Run lines 1-94 of the file, after adding the actual names of your files, to perform hyperparameter estimation and generate posterior probabilities for each model, where model categories should be interpreted as:
- 0: neutral model
- 1: additive, single-optimum model of selection (ASO)
- 2: dominant, single-optimum model of selection (DSO)
- 3: additive, periodic-optima model of selection (APO)
- 4: dominant, periodic-optima model of selection (DPO)
If your input empirical .csv file contains multiple loci to compare to the reference table, you can use the results from running lines 1-94 -- namely, object final_model -- to generate heat maps as visualizations of confusion matrices. Lines 96-100 provide a simple visualization, while subsequent lines provide a more involved approach using the R package ggplot2.

R SCRIPT file: abcrfParameterEstimation.r

Description: This file contains the code necessary to estimate the key allele size and selection strength for a microsatellite of interest.

Usage

Save the script in the same directory as the two necessary input files:
- Reference table: a tab-separated file (.tsv) that contains the results of a large number of FORTUNA-msat simulations, one result on each line. Use your own reference table or the example reference table dinculeotide_reference_table.tsv provided.
- Empirical data: a (.csv) file containing the calibrated genotypes and heterozygosities for all populations OR a file containing simulated, "ground-truth" data. Use your own data or the data analyzed in the paper and found in the proper format in the provided DATA file empirical_data_file.csv. Ground truth data derived from simulations can be used as input here to assess the performance of the ABC-RF method.
Open the R script and edit the following lines to reflect the names of your actual files, unless you are using the two example DATA files provided:

reftable <- read.table(file = "dinucleotide_reference_table.tsv", header  = T)
obs <- read.csv("empirical_data_file.csv")

Then edit these lines

moi = 1 # model of interest
loi = "PG06_00112_tbp" #keyallelelocus of interest
poi.a = params$keyallele # parameter of interest (s or keyallele)

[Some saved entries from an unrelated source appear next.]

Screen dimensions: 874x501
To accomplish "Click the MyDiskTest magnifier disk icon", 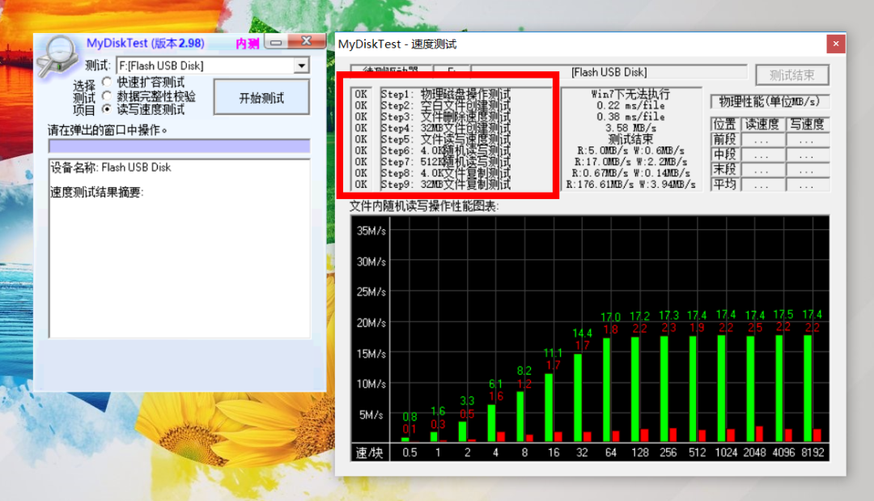I will pyautogui.click(x=62, y=54).

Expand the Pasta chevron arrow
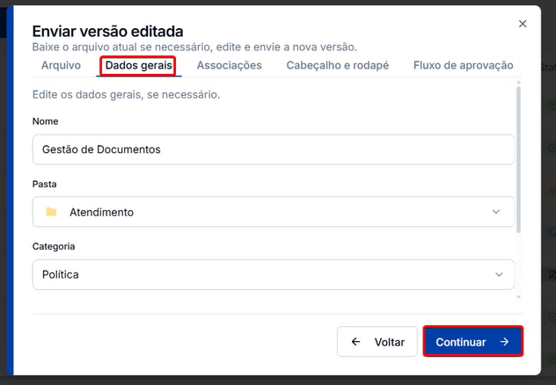(x=496, y=212)
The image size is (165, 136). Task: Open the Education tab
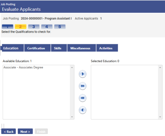tap(12, 48)
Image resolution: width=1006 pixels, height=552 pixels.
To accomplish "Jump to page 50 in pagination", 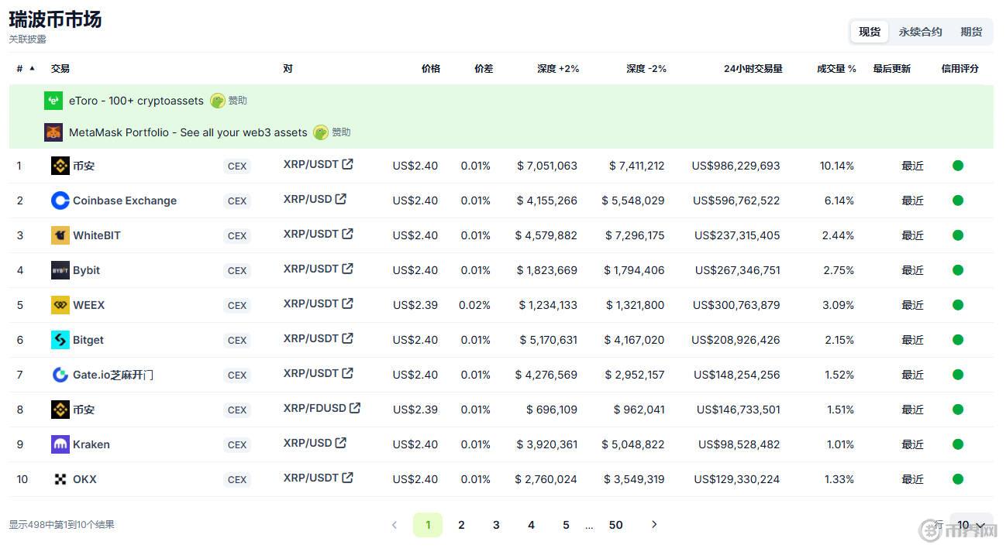I will [x=615, y=524].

by choosing 1, 2, 3, or 4 for the model of interest, a string that identifies the header of the genotypes corresponding to the locus of interest (as written in the id column of the empirical data file), and the parameter of interest - either pararms$keyallele or params$s, for key allele and selective strength, respectively.

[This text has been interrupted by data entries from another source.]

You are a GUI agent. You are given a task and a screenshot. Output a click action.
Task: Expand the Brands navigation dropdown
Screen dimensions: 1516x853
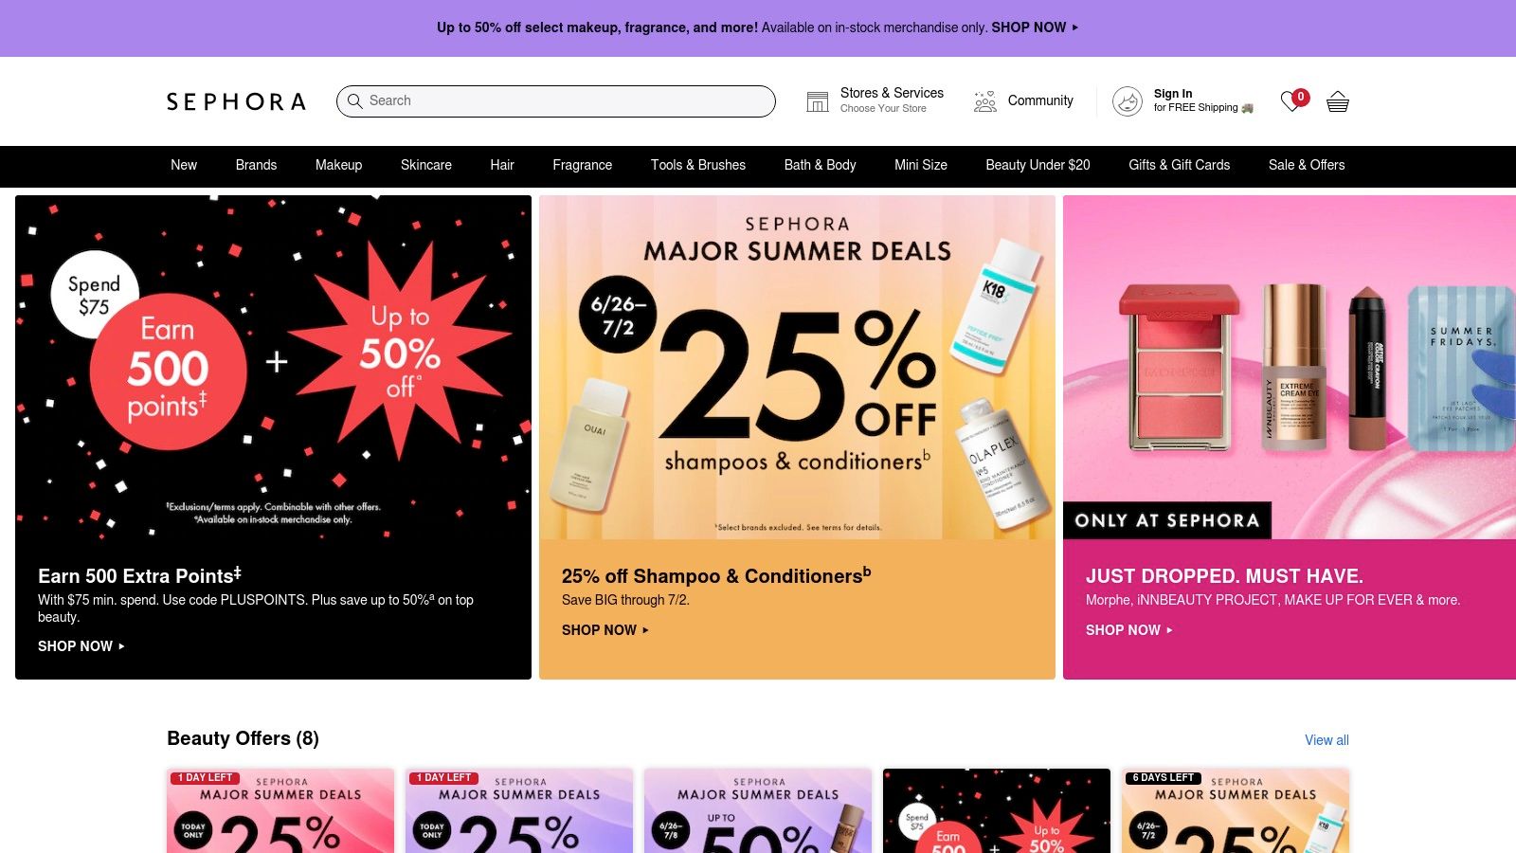pos(256,165)
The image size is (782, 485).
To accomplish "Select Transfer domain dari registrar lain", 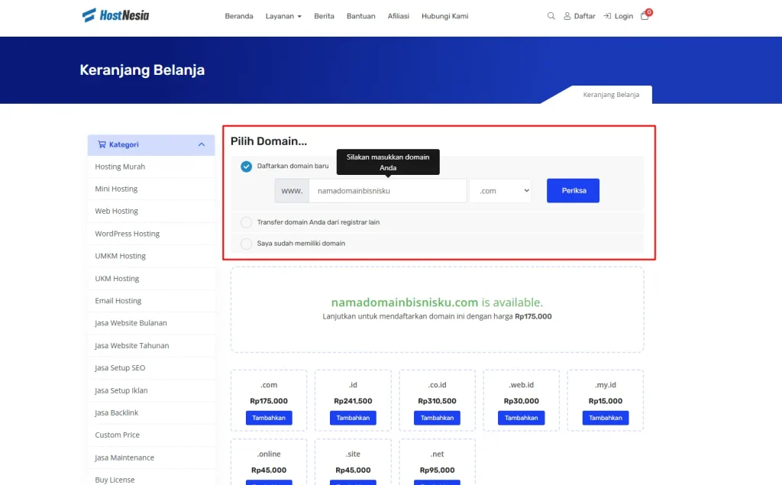I will pos(246,222).
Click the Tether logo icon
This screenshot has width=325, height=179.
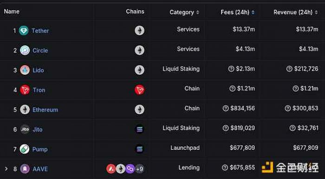pyautogui.click(x=24, y=31)
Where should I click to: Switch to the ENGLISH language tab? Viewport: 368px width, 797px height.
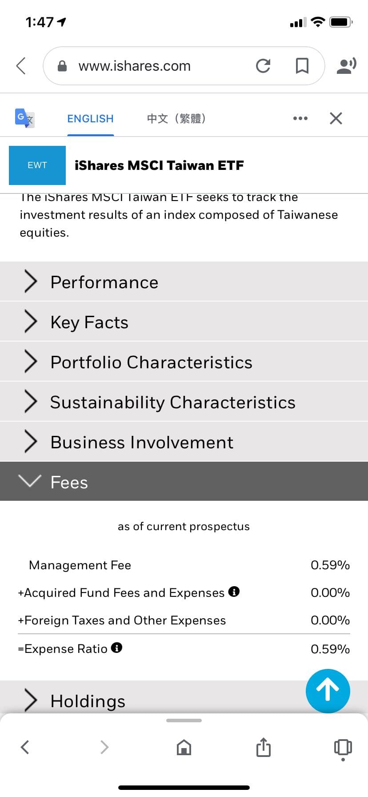(x=90, y=119)
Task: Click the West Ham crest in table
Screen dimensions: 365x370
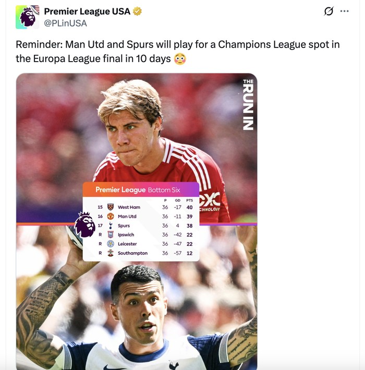Action: point(111,207)
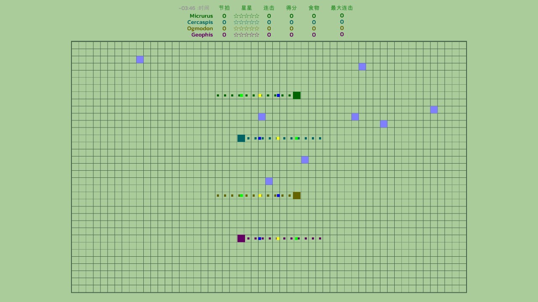
Task: Click the teal Cercaspis snake head
Action: 241,138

After completing the inference process, pred.x contains estimate details.
Lines 53-54 when run produce a graph of the importance of the most informative summary statistics to the estimate.
Lines 56-62 when run will generate a graph of posterior density on the estimate.
Lines 64-66 when run will produce a text file report of the results for the locus of interest.

Human subjects data

We provide microsatellite genotype data for a subset of individuals in the 1000 Genomes Project, which were derived from DNA ordered from the Coriell NHGRI Sample Repository. The DNA we worked with was only associated with the 1000 Genomes Project ID of the individual from whom the DNA was derived.

Data from the 1000 Genomes Project are fully de-identified. Each sample is referenced only by a non-identifiable sample ID (e.g., NA17171), and no personal, clinical, or geolocation data are associated. Only minimal, high-level population metadata is included (e.g., CEU, YRI). Furthermore, the 1000 Genomes Project was reviewed and approved by appropriate IRBs and ethics boards, with explicit measures to protect participant privacy and reduce re-identification risk.

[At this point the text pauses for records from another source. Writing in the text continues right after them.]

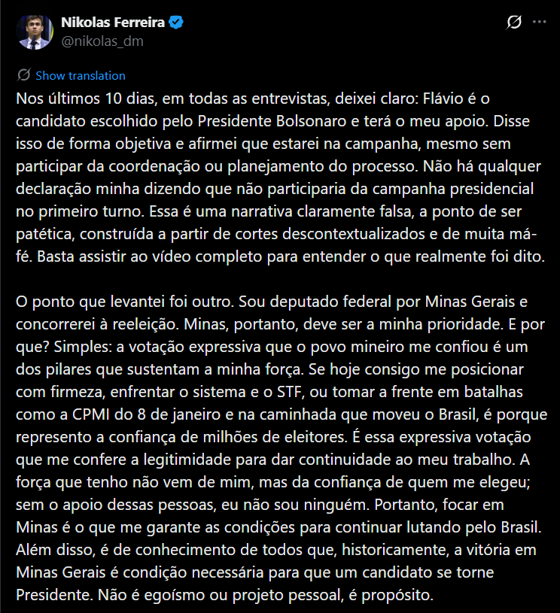Viewport: 560px width, 613px height.
Task: Open the @nikolas_dm handle link
Action: pos(102,41)

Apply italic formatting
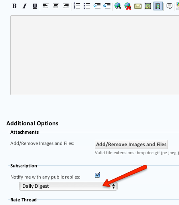(x=25, y=6)
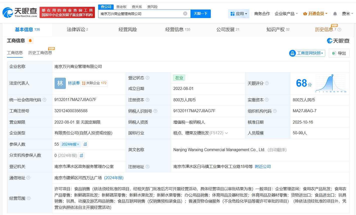The width and height of the screenshot is (356, 215).
Task: Open chart icon next to 参保人数
Action: click(x=85, y=144)
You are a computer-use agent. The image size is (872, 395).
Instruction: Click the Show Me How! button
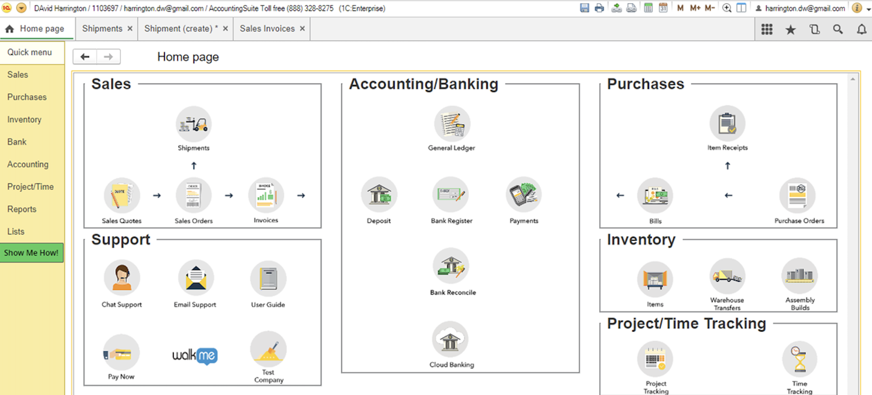(31, 253)
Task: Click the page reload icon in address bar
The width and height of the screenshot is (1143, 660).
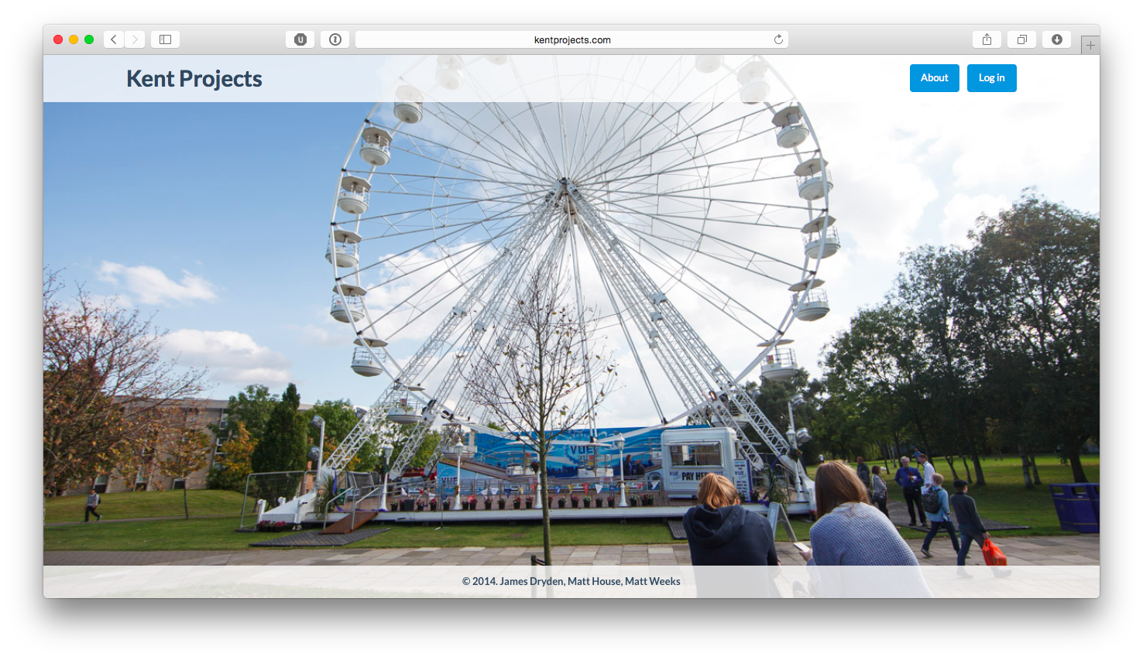Action: coord(778,39)
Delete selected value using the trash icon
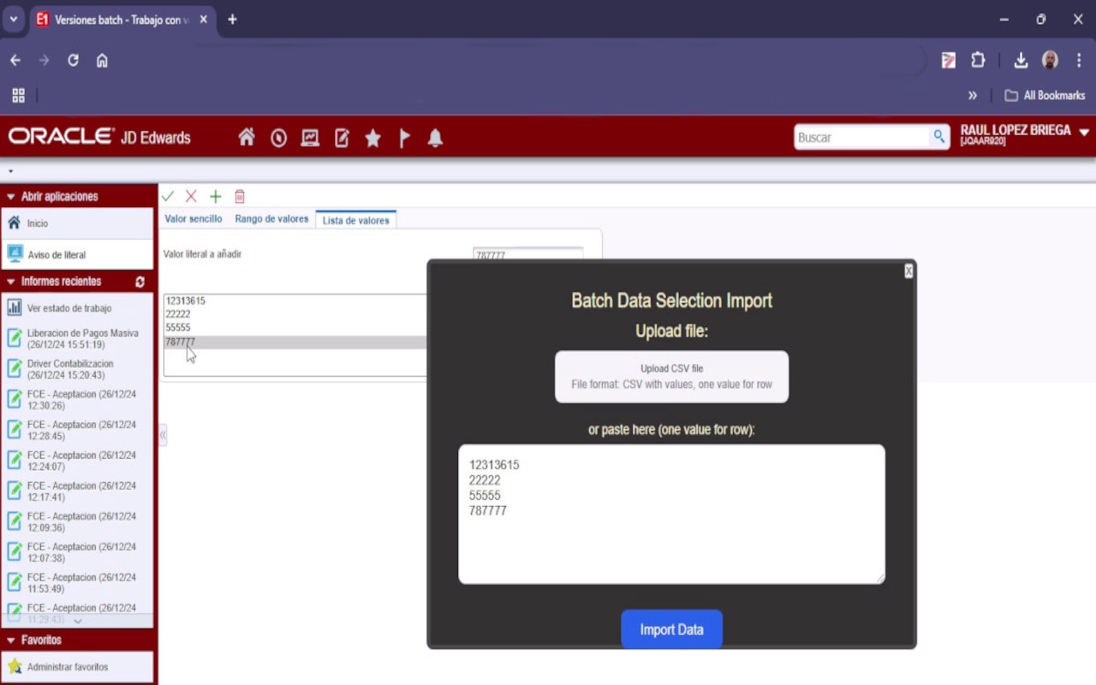The width and height of the screenshot is (1096, 685). click(x=239, y=195)
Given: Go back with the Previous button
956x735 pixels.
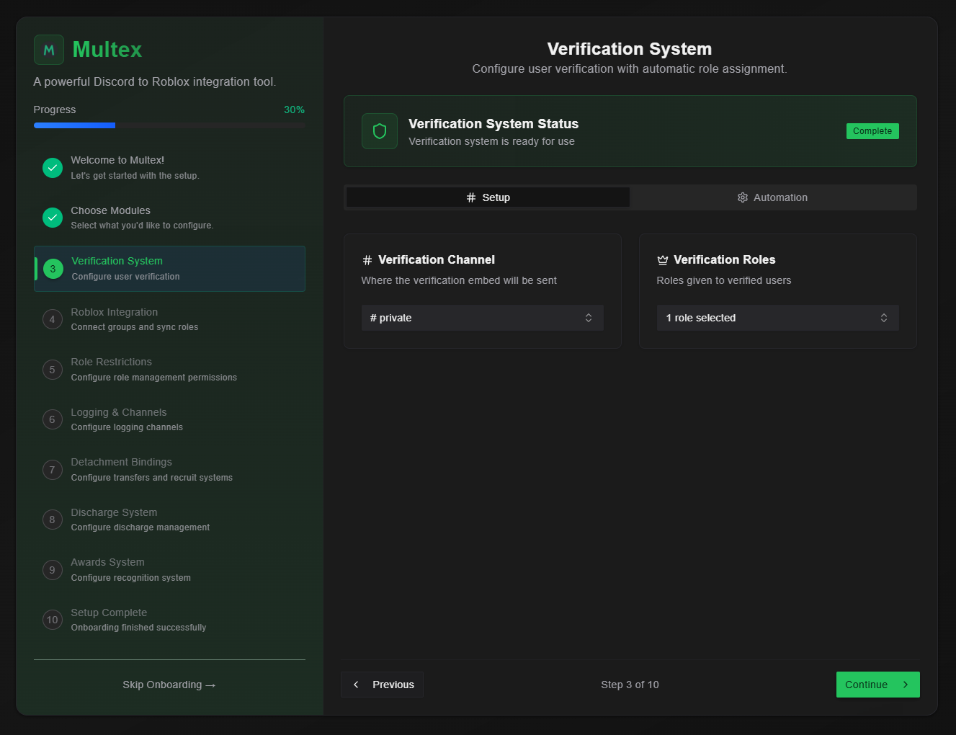Looking at the screenshot, I should (383, 685).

Furthermore, 1000 Genomes Project data are released into the public domain and are explicitly available without restriction or requirement for attribution, in alignment with the Fort Lauderdale and Toronto principles. This satisfies Dryad’s requirement for CC0-licensed data. As per the International Genome Sample Resource (IGSR), where 1000 Genomes Project data are stored, the data can be reused freely in any context without conditions.